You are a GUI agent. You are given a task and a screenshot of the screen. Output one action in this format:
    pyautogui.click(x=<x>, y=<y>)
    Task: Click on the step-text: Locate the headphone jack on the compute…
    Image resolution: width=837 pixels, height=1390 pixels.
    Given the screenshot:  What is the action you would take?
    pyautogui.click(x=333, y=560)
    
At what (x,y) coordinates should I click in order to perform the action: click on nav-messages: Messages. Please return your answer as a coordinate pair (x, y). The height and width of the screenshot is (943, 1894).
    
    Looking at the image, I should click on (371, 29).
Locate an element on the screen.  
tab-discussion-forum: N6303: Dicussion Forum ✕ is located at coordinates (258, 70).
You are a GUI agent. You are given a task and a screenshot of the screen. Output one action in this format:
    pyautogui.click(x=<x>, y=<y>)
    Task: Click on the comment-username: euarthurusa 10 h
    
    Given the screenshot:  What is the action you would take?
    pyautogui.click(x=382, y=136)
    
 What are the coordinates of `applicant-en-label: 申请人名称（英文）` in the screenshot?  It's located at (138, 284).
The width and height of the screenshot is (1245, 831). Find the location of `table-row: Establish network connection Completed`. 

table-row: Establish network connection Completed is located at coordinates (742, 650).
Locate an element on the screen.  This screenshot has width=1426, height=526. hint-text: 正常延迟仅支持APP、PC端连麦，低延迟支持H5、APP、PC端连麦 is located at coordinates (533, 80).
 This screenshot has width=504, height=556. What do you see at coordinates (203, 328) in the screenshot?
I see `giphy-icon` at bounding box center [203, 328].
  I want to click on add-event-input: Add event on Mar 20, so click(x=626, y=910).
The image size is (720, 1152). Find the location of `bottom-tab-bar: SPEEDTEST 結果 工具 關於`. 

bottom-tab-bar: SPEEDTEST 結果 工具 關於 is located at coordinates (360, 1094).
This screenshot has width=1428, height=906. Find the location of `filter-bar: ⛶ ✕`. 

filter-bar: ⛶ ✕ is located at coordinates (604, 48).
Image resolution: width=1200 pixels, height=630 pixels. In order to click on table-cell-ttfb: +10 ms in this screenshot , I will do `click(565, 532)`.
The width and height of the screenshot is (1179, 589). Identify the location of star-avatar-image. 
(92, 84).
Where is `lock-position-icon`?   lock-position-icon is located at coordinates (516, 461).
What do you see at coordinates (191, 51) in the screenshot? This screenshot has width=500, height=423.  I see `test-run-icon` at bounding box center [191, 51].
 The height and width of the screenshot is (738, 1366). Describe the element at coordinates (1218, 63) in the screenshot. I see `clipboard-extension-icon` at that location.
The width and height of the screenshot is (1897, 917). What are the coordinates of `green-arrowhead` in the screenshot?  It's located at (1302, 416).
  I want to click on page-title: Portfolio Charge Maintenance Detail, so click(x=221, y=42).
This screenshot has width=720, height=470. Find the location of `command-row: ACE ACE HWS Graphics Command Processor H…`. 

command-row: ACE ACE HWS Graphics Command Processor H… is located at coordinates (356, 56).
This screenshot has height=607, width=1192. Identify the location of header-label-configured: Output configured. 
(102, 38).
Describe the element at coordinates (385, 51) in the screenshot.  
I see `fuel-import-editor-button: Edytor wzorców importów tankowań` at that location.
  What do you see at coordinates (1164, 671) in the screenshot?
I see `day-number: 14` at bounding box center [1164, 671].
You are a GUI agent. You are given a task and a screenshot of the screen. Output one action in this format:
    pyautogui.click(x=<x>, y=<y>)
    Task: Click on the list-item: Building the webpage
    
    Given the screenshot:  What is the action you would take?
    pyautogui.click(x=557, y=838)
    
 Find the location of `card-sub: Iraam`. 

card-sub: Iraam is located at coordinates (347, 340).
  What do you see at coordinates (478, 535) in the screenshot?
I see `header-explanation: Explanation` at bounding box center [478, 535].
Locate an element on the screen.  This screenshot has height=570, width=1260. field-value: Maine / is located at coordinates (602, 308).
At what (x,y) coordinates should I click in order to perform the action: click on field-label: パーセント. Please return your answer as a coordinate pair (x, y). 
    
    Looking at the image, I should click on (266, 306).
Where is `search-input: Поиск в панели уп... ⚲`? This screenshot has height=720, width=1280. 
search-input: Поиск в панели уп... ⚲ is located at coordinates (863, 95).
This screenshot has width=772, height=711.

◆ **Directive**: Reproduce all of the data above word for word, with nothing added, dropped, or changed.

◆ **Finished task**:
You are a GUI agent. You are given a task and a screenshot of the screen. Output one action in this format:
    pyautogui.click(x=<x>, y=<y>)
    Task: Click on the step-text: Locate the headphone jack on the compute…
    Image resolution: width=837 pixels, height=1390 pixels.
    Given the screenshot:  What is the action you would take?
    pyautogui.click(x=333, y=560)
    
At what (x,y) coordinates should I click in order to perform the action: click on nav-messages: Messages. Please return your answer as a coordinate pair (x, y). The height and width of the screenshot is (943, 1894).
    
    Looking at the image, I should click on (371, 29).
Locate an element on the screen.  
tab-discussion-forum: N6303: Dicussion Forum ✕ is located at coordinates (258, 70).
You are a GUI agent. You are given a task and a screenshot of the screen. Output one action in this format:
    pyautogui.click(x=<x>, y=<y>)
    Task: Click on the comment-username: euarthurusa 10 h
    
    Given the screenshot:  What is the action you would take?
    pyautogui.click(x=382, y=136)
    
 What are the coordinates of `applicant-en-label: 申请人名称（英文）` in the screenshot?  It's located at (138, 284).
The width and height of the screenshot is (1245, 831). Find the location of `table-row: Establish network connection Completed`. 

table-row: Establish network connection Completed is located at coordinates (742, 650).
Locate an element on the screen.  This screenshot has width=1426, height=526. hint-text: 正常延迟仅支持APP、PC端连麦，低延迟支持H5、APP、PC端连麦 is located at coordinates (533, 80).
 This screenshot has width=504, height=556. What do you see at coordinates (203, 328) in the screenshot?
I see `giphy-icon` at bounding box center [203, 328].
  I want to click on add-event-input: Add event on Mar 20, so click(x=626, y=910).
The image size is (720, 1152). Find the location of `bottom-tab-bar: SPEEDTEST 結果 工具 關於`. 

bottom-tab-bar: SPEEDTEST 結果 工具 關於 is located at coordinates (360, 1094).
This screenshot has width=1428, height=906. Find the location of `filter-bar: ⛶ ✕`. 

filter-bar: ⛶ ✕ is located at coordinates (604, 48).
Image resolution: width=1200 pixels, height=630 pixels. In order to click on table-cell-ttfb: +10 ms in this screenshot , I will do `click(565, 532)`.
The width and height of the screenshot is (1179, 589). Identify the location of star-avatar-image. 
(92, 84).
Where is `lock-position-icon`?   lock-position-icon is located at coordinates (516, 461).
What do you see at coordinates (191, 51) in the screenshot? This screenshot has width=500, height=423.  I see `test-run-icon` at bounding box center [191, 51].
 The height and width of the screenshot is (738, 1366). Describe the element at coordinates (1218, 63) in the screenshot. I see `clipboard-extension-icon` at that location.
The width and height of the screenshot is (1897, 917). What are the coordinates of `green-arrowhead` in the screenshot?  It's located at (1302, 416).
  I want to click on page-title: Portfolio Charge Maintenance Detail, so click(x=221, y=42).
This screenshot has width=720, height=470. Find the location of `command-row: ACE ACE HWS Graphics Command Processor H…`. 

command-row: ACE ACE HWS Graphics Command Processor H… is located at coordinates (356, 56).
This screenshot has height=607, width=1192. Identify the location of header-label-configured: Output configured. 
(102, 38).
Describe the element at coordinates (385, 51) in the screenshot.  
I see `fuel-import-editor-button: Edytor wzorców importów tankowań` at that location.
  What do you see at coordinates (1164, 671) in the screenshot?
I see `day-number: 14` at bounding box center [1164, 671].
You are a GUI agent. You are given a task and a screenshot of the screen. Output one action in this format:
    pyautogui.click(x=<x>, y=<y>)
    Task: Click on the list-item: Building the webpage
    
    Given the screenshot:  What is the action you would take?
    pyautogui.click(x=557, y=838)
    
 Find the location of `card-sub: Iraam`. 

card-sub: Iraam is located at coordinates (347, 340).
  What do you see at coordinates (478, 535) in the screenshot?
I see `header-explanation: Explanation` at bounding box center [478, 535].
Locate an element on the screen.  This screenshot has height=570, width=1260. field-value: Maine / is located at coordinates (602, 308).
At what (x,y) coordinates should I click in order to perform the action: click on field-label: パーセント. Please return your answer as a coordinate pair (x, y). 
    
    Looking at the image, I should click on (266, 306).
Where is `search-input: Поиск в панели уп... ⚲`? This screenshot has height=720, width=1280. 
search-input: Поиск в панели уп... ⚲ is located at coordinates (863, 95).
This screenshot has width=772, height=711.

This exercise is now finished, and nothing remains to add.